To avoid spreading the beetle and pathogen to new areas, redbay and other hosts of redbay ambrosia beetle should not be moved or sold as firewood, tree trimmings, or barbecue smoke-wood. Wood from infested trees should not be transported out of the local area where the infested trees are detected. Dead redbay or other Lauraceous tree species cut in residential areas should be chipped and left onsite as mulch, or disposed of as locally as possible. The pathogen does not survive in the mulched wood chips (Crane et al. 2011).

Manuka oil, the essential oil extracted from Leptosperum scoparium and Phoebe oil, an extract of Brazilian walnut (Phoebe porosa) are potent attractants of Xleborus glabratus. Both oils are effective baits for monitoring Xleborus glabratus populations (Hanula and Sullivan 2008).
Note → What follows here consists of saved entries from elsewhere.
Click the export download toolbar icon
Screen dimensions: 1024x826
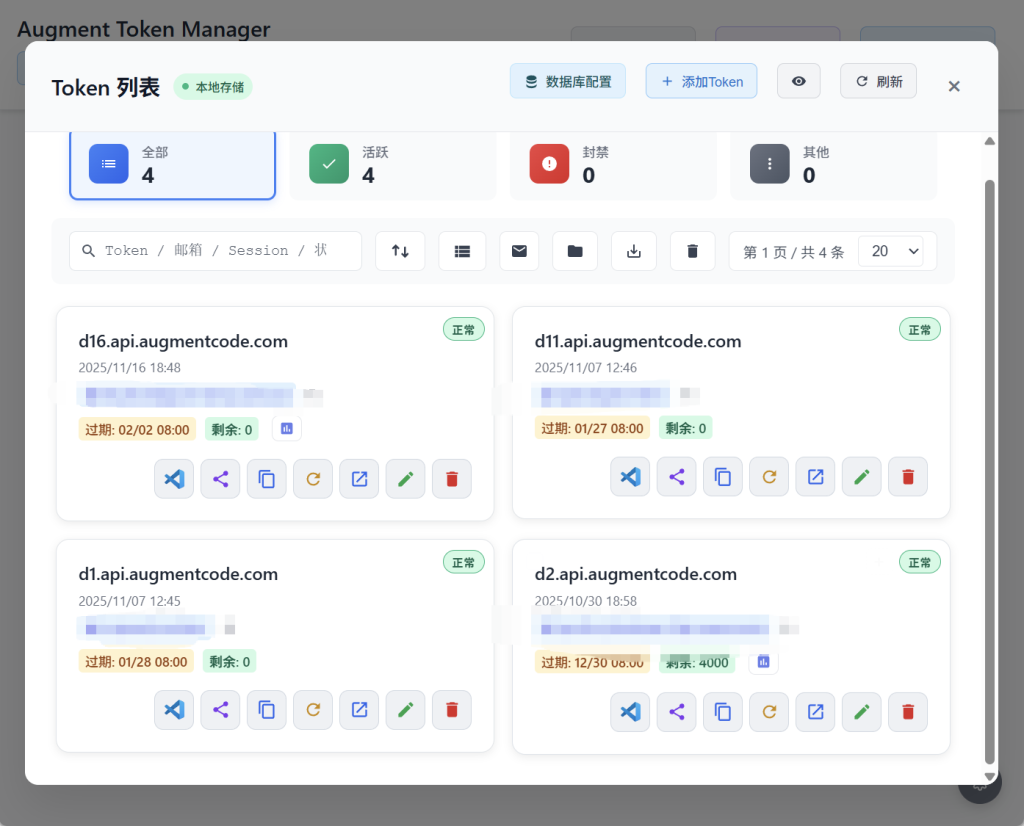[633, 251]
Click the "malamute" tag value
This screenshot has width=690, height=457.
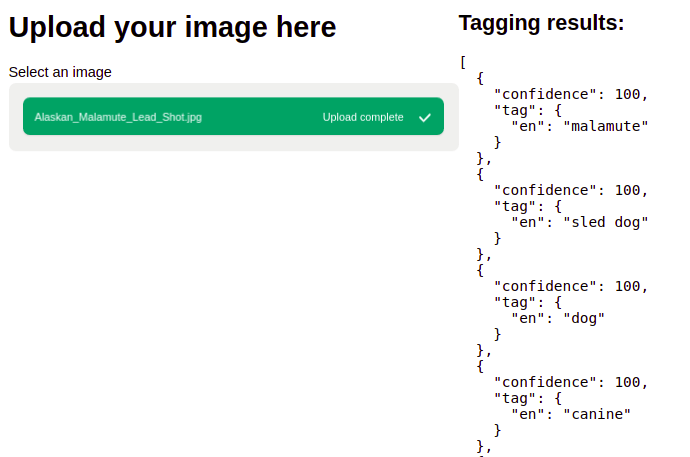tap(606, 126)
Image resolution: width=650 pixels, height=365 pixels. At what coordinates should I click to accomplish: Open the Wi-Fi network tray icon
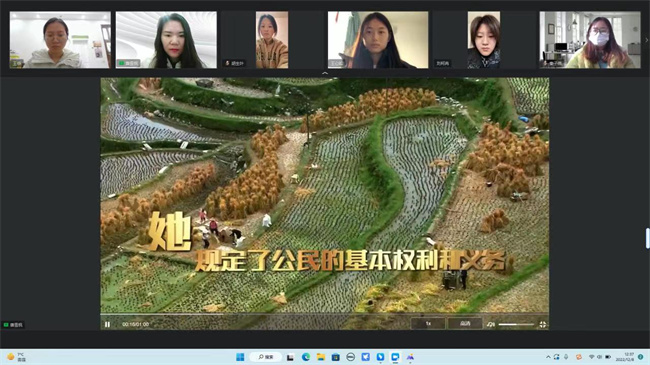point(592,357)
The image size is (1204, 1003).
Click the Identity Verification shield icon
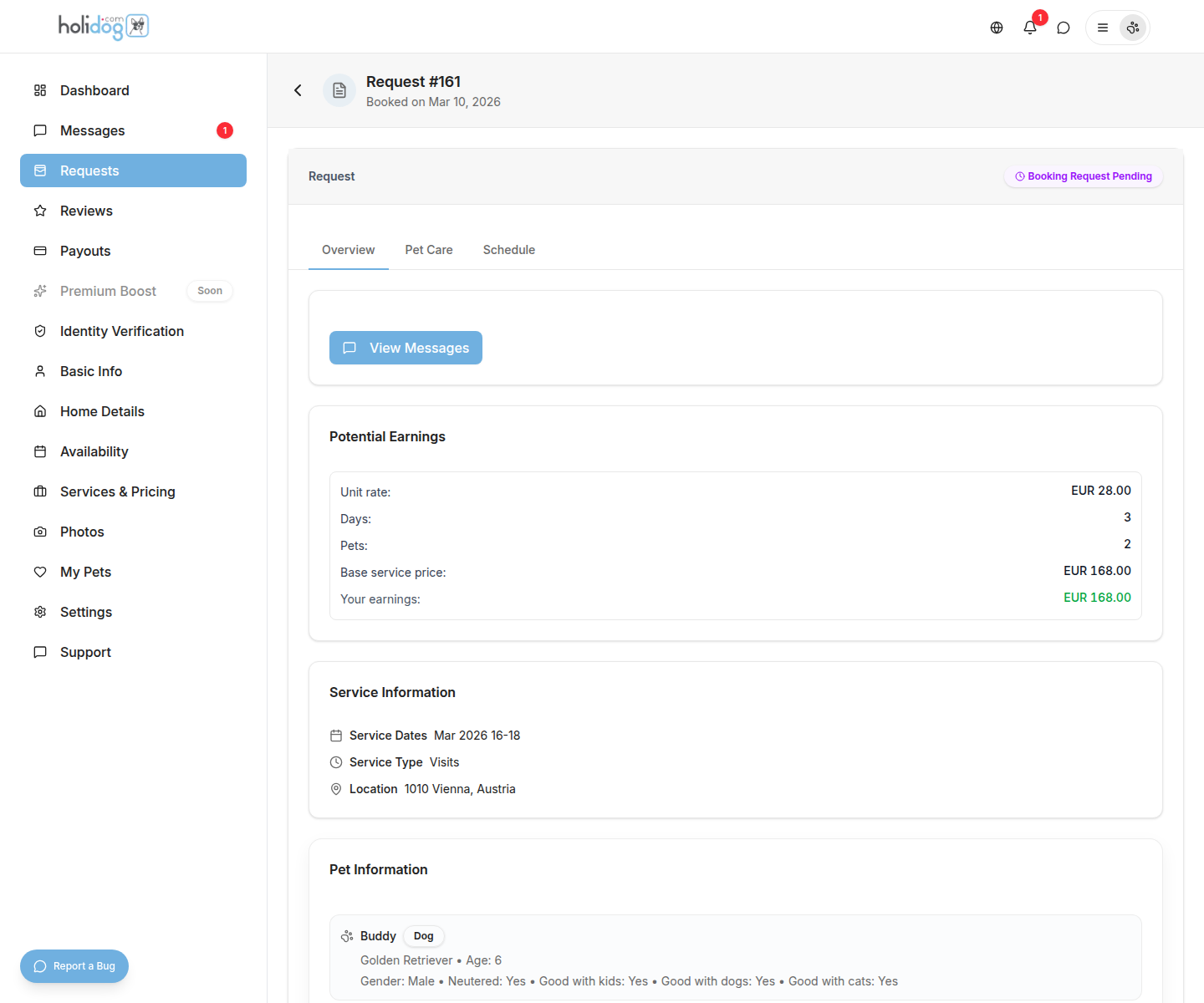tap(40, 331)
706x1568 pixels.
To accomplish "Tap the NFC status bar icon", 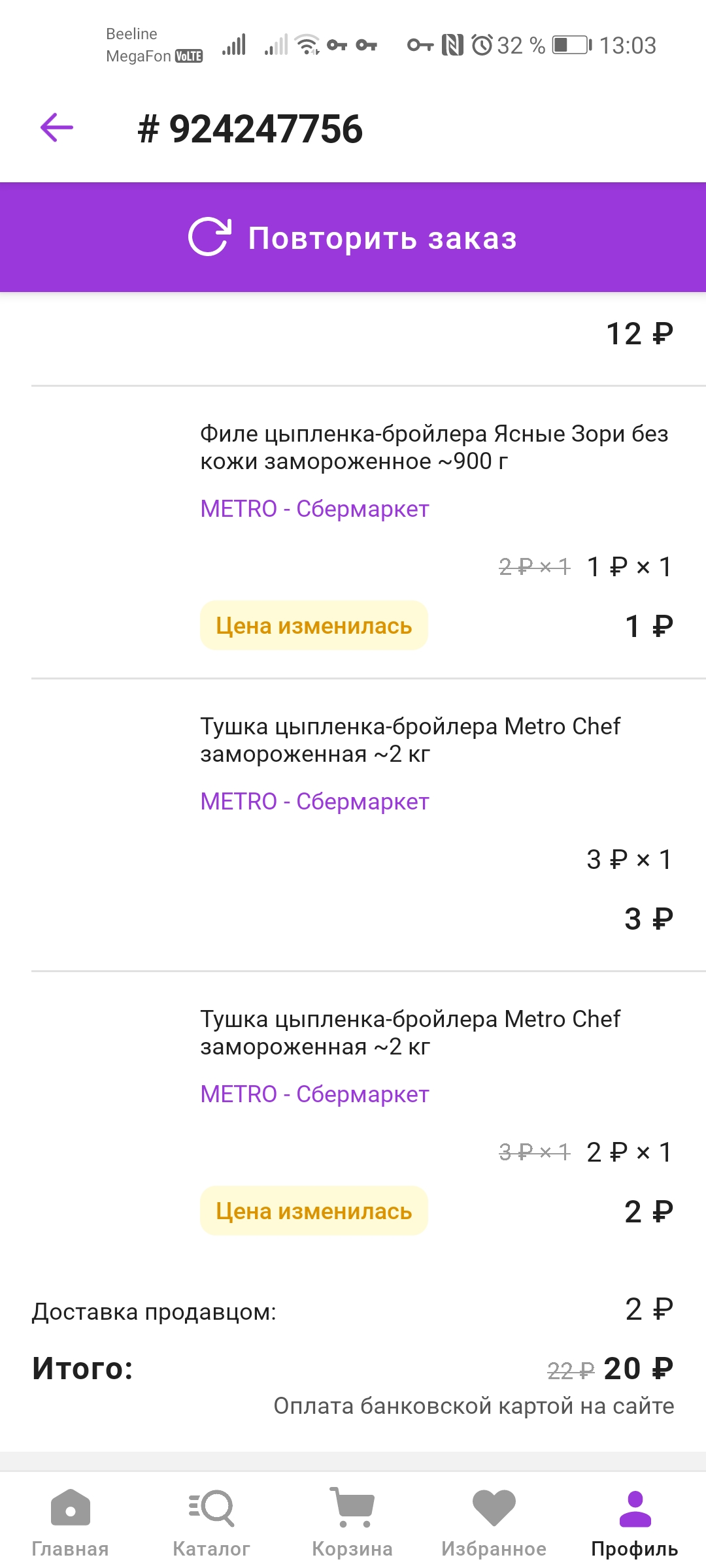I will [452, 45].
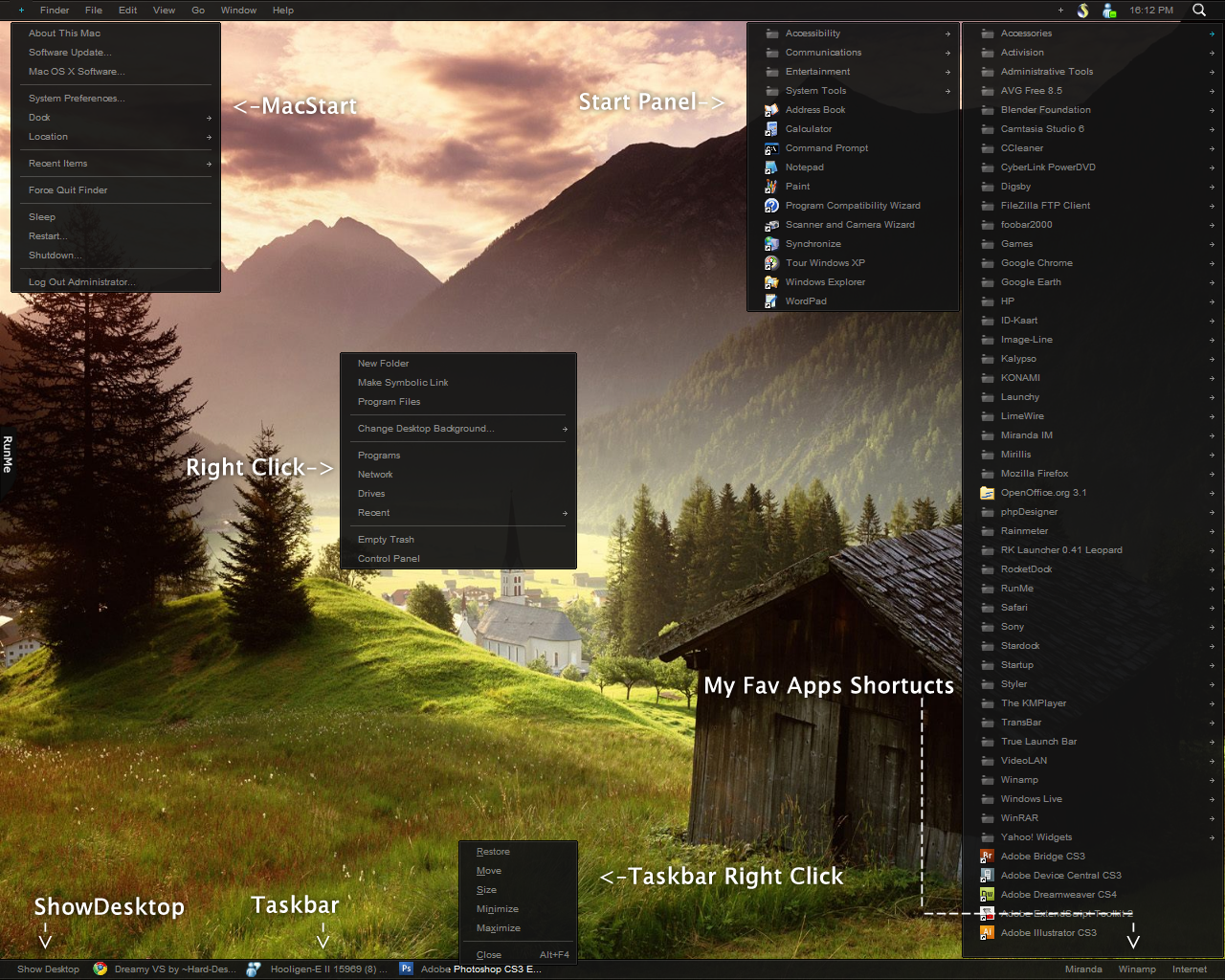Viewport: 1225px width, 980px height.
Task: Open Calculator from the Start Panel
Action: 808,129
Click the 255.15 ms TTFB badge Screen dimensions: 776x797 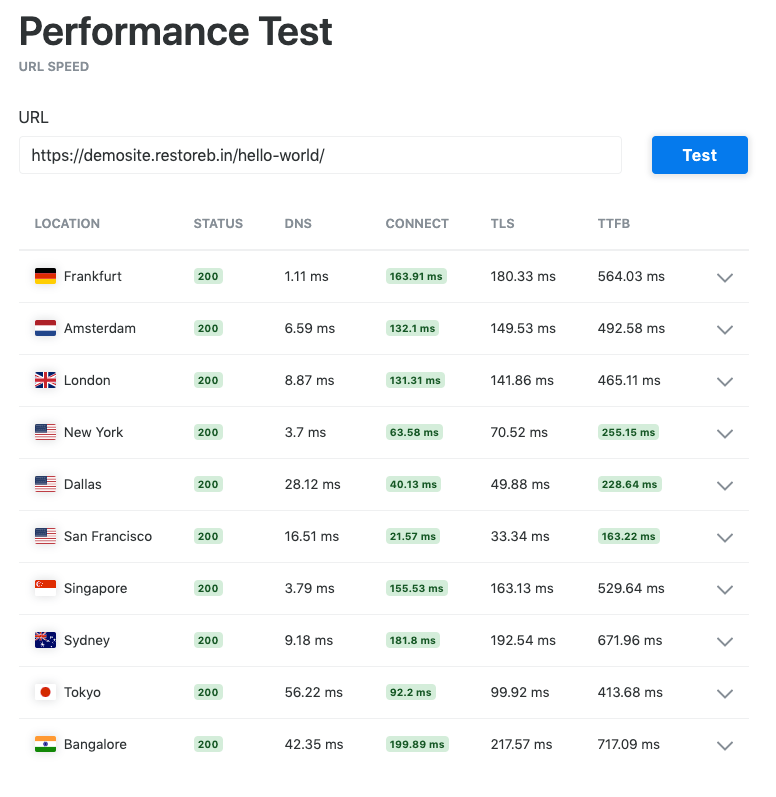pos(628,432)
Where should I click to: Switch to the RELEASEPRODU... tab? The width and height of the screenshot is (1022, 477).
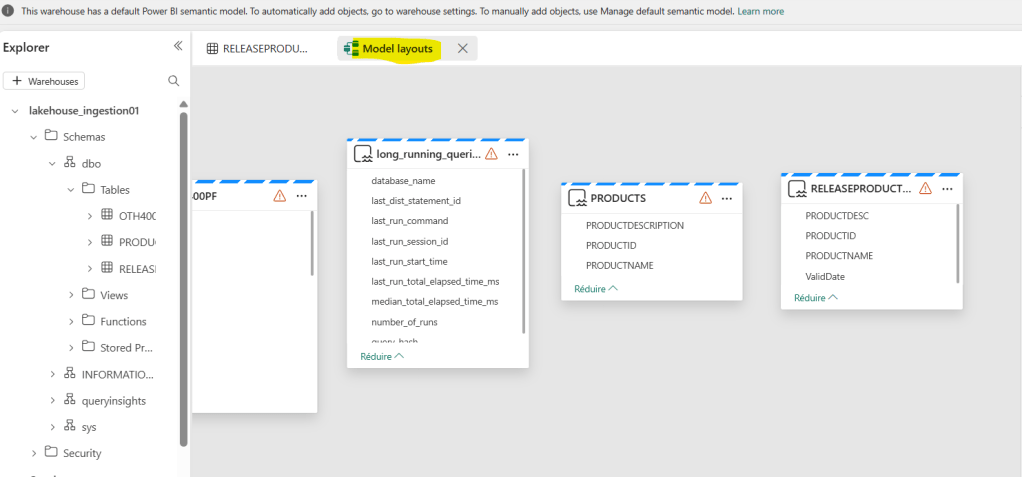(258, 48)
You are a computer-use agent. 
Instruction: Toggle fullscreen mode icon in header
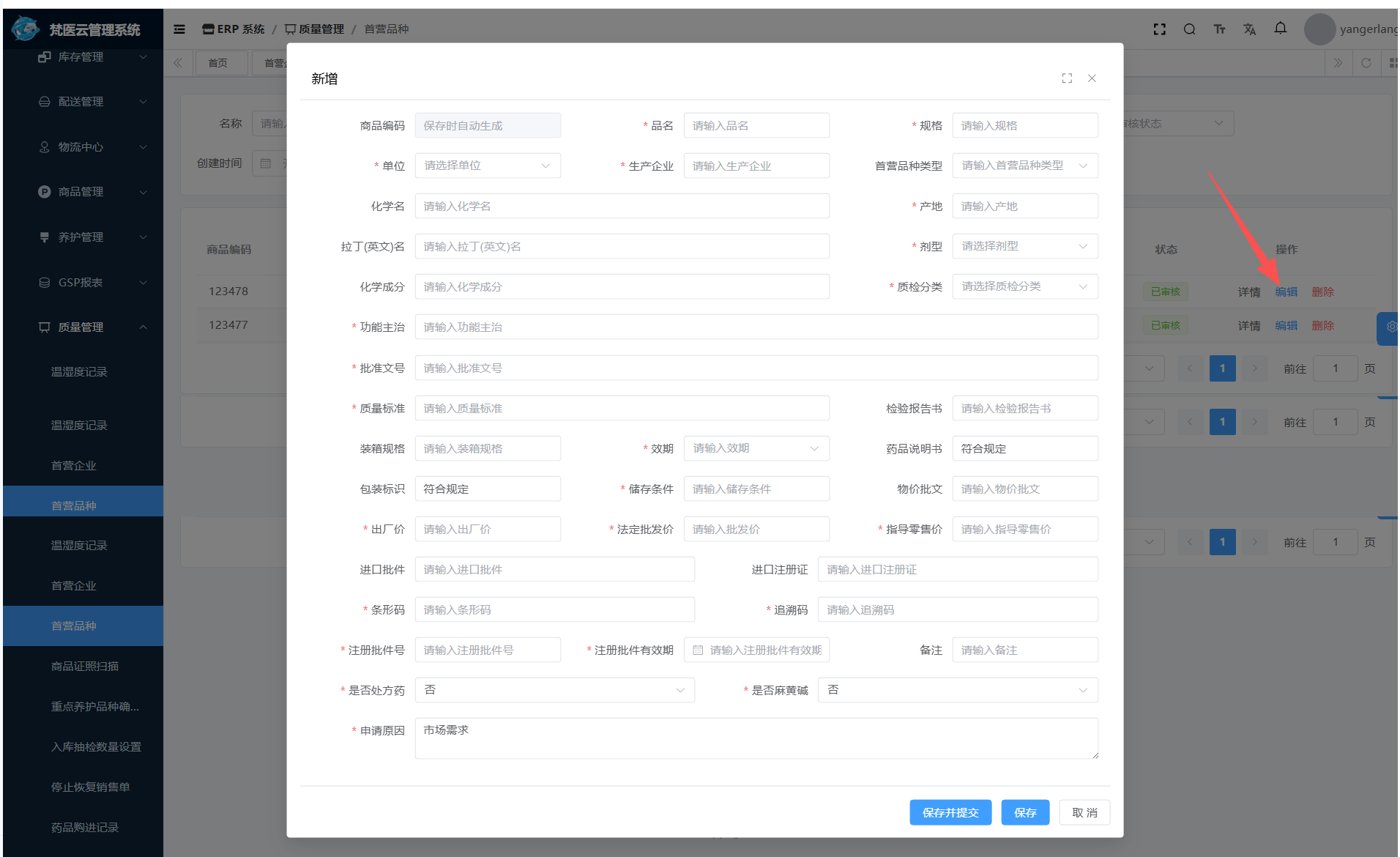[1159, 29]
Chemical control of X. glabratus through aerial sprays is complicated and impractical because adult beetles must be in the immediate area that is treated. Once adult beetles bore into trees, contact insecticides are ineffective. For management of the vector and pathogen in avocado groves, growers should maintain tree health by preventing plant stress caused by abiotic and biotic factors. Ambrosia beetles are known to attack trees suffering from some type of environmental or cultural stress (drought, flooding, freezing, nutrient deficiencies, etc.). Avocado trees with confirmed disease symptoms should be removed to prevent spread of the vector and pathogen (Cameron et al. 2008, Hanula et al. 2008). The infested wood should be burnt within the infested grove without transportation (Crane, 2009). Avocado trees not showing symptoms but present adjacent to trees with confirmed symptoms of disease may be treated with contact insecticides to kill flying beetles (Crane et al. 2011). Damaged or pruned avocado wood is more attractive to X. glabratus than non-damaged wood for up to three weeks. Therefore, groves should be pruned during the late fall or winter when X. glabratus activity is low. Groves should be pruned early in the morning and the cut surfaces should be treated with contact insecticides with residual activity (Crane et al. 2011).